Minister for Natural Resources v NSW Aboriginal Land Council (1987) 9 NSWLR 154 ;
Radray Constructions Pty Ltd v Hornsby Shire Council (2006) 145 LGERA 292;
Pepperwood Ridge Pty Ltd v Newcastle City Council (2006) 145 LGERA 340.
DATES OF HEARING: 19/12/06
 
DATE OF JUDGMENT: 

19 January 2007
LEGAL REPRESENTATIVES:

APPLICANT
Mr T.G Howard (Barrister)
SOLICITORS
Cleaves Mallik Gibbs

RESPONDENT
Mr M Fraser (Barrister)
SOLICITORS
Sparke Helmore



JUDGMENT:

      THE LAND AND
      ENVIRONMENT COURT
      OF NEW SOUTH WALES

      Talbot J

      19 January 2007

      10470 of 2005 Pepperwood Ridge Pty Ltd v Newcastle City Council

      JUDGMENT

1 Talbot J: The applicant company Pepperwood Ridge Pty Ltd lodged a development application dated 24 March 2004 with the respondent council on 25 March 2004. The application No. 04/0673 proposed the development of “51 SEPP 5 units in 10 stages”.

2 In a supporting Statement of Environmental Effects (SEE), the development was described as stage two of DA 03/1676 Pepperwood Retirement Village. The SEE noted the current zoning of 7(c) Environmental Investigation under the Newcastle Local Environmental Plan 2003, together with the fact that residences were permitted in an adjoining 2 (a) zone to the east on the opposite side of Lake Road and that residences are permitted on the subject site.

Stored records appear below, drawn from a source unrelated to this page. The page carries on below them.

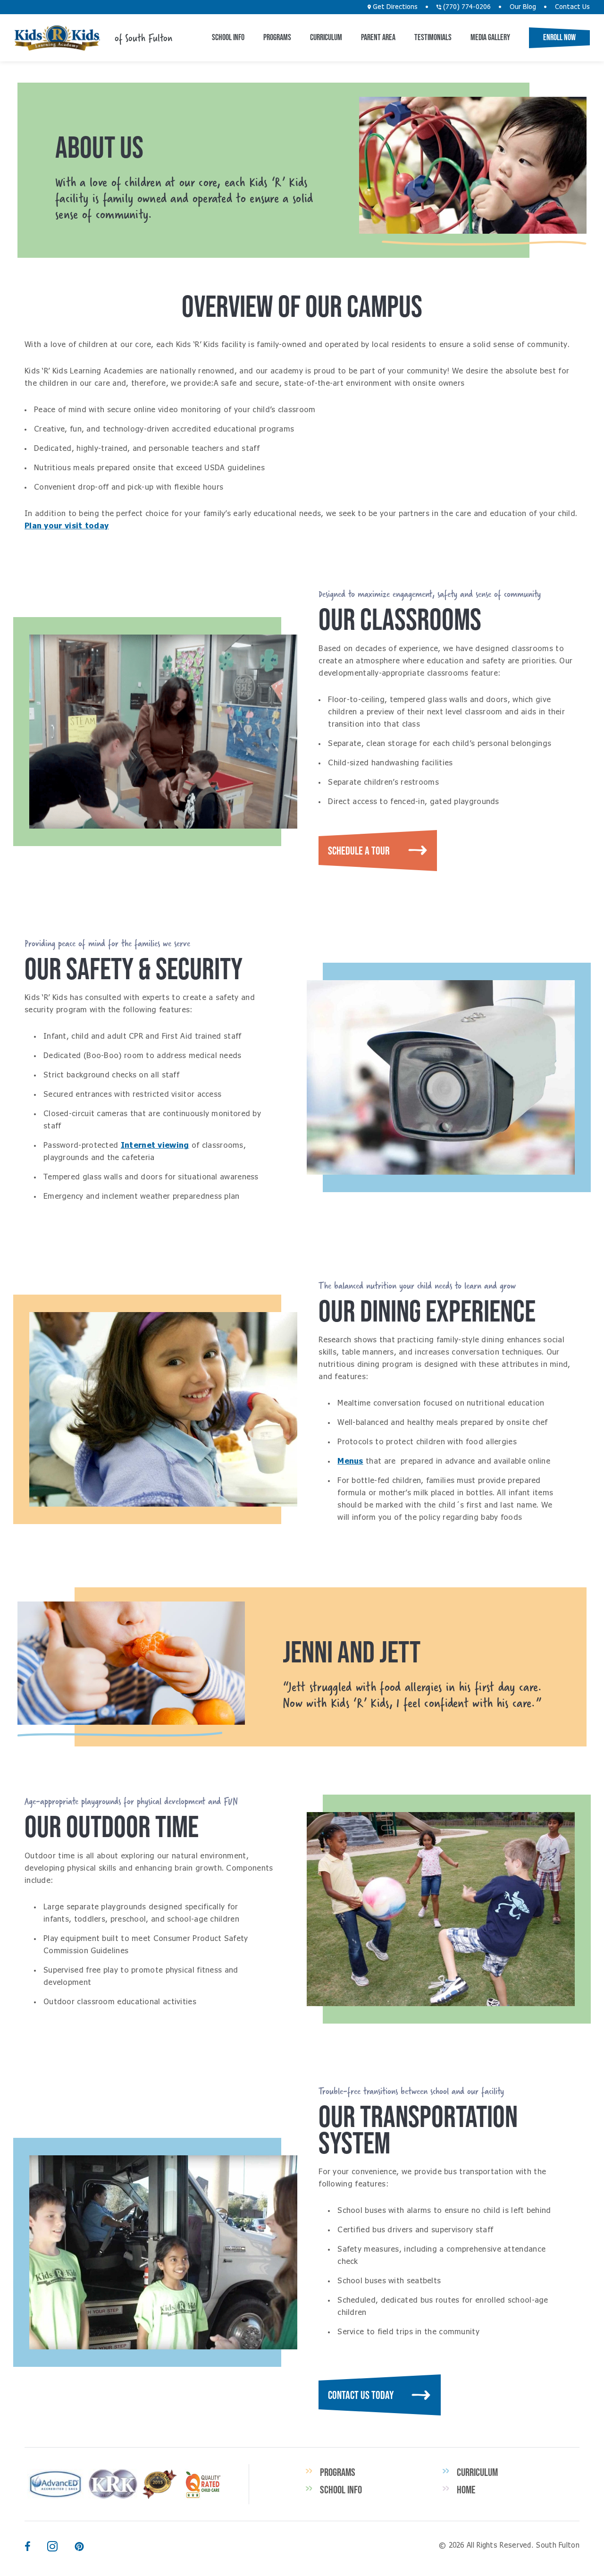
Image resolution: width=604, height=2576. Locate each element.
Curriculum (326, 37)
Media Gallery (490, 37)
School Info (228, 37)
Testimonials (433, 37)
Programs (277, 37)
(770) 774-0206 (466, 7)
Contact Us (572, 7)
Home (466, 2489)
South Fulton (57, 38)
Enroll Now (559, 37)
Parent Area (378, 37)
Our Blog (523, 7)
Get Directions (394, 7)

3 State Environmental Planning Policy – Seniors Living (SEPP-SL) had the effect of repealing SEPP 5 retrospectively from 18 February 2004 and applied the provisions of SEPP – SL to any application lodged after that date.

4 By letter dated 27 May 2004, the applicant’s consultants lodged what purported to be an objection pursuant to SEPP 1 in respect of the application of cl 74(3) of SEPP-SL. At that date clause 74 (3) provided a prohibition against a grant of consent to a development application to carry out development for the purpose of serviced self-care housing on land that adjoins land zoned primarily for urban purposes unless it is satisfied that the development will result in 70 or more dwellings for use as serviced self-care housing. SEPP (Seniors Living) 2004 (amendment No 1) published in the gazette on 16 December on 2005 omitted Clause 74.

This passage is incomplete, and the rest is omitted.